Fifty-one patients (age range, 22 to 79 years) with descending thoracic or thoracoabdominal aortic disease had resection and graft replacement of the diseased aortic segments using hypothermic cardiopulmonary bypass and intervals of circulatory arrest in situations where the location, extent, or severity of disease precluded placement of clamps on the proximal aorta (8 patients) or (in 43 patients) when extensive thoracic (11) or thoracoabdominal (32) aortic disease was present and the risk for development of spinal cord ischemic injury and renal failure was judged to be increased. Patent intercostal (below T-6) and upper lumbar arteries were attached to the graft whenever possible.
Thirty-day mortality was 9.8% (5 patients). Paraplegia occurred in 2 and paraparesis in 1 of the 46 30-day survivors (6.5%). Among the 27 operative survivors with thoracoabdominal aneurysms, paraplegia occurred in 1 of 12 with Crawford type I (8%), 0 of 10 with type II, and 1 of 5 with type III aneurysms (20%). Paraplegia occurred in none of the 12 patients with aortic dissection and in 2 of the 15 patients with degenerative aneurysms.

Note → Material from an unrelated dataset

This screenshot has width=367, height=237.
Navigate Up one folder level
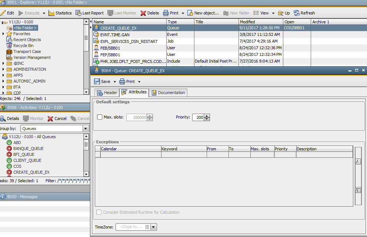[284, 13]
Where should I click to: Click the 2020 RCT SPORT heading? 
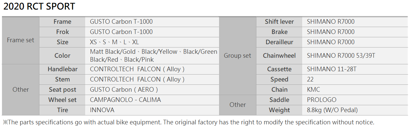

Renal failure requiring dialysis occurred in 1 (2.2%) of the 46 30-day survivors.
Hypothermic circulatory arrest is a valuable adjunct for the treatment of complex aortic disease involving the aortic arch and thoracoabdominal aorta. In patients with thoracoabdominal aneurysms, its use has been associated with a low incidence of renal failure and an incidence of paraplegia/paraparesis in traditionally high-risk subsets (type I and II aneurysms, aortic dissection), which may be less than that observed with other surgical techniques.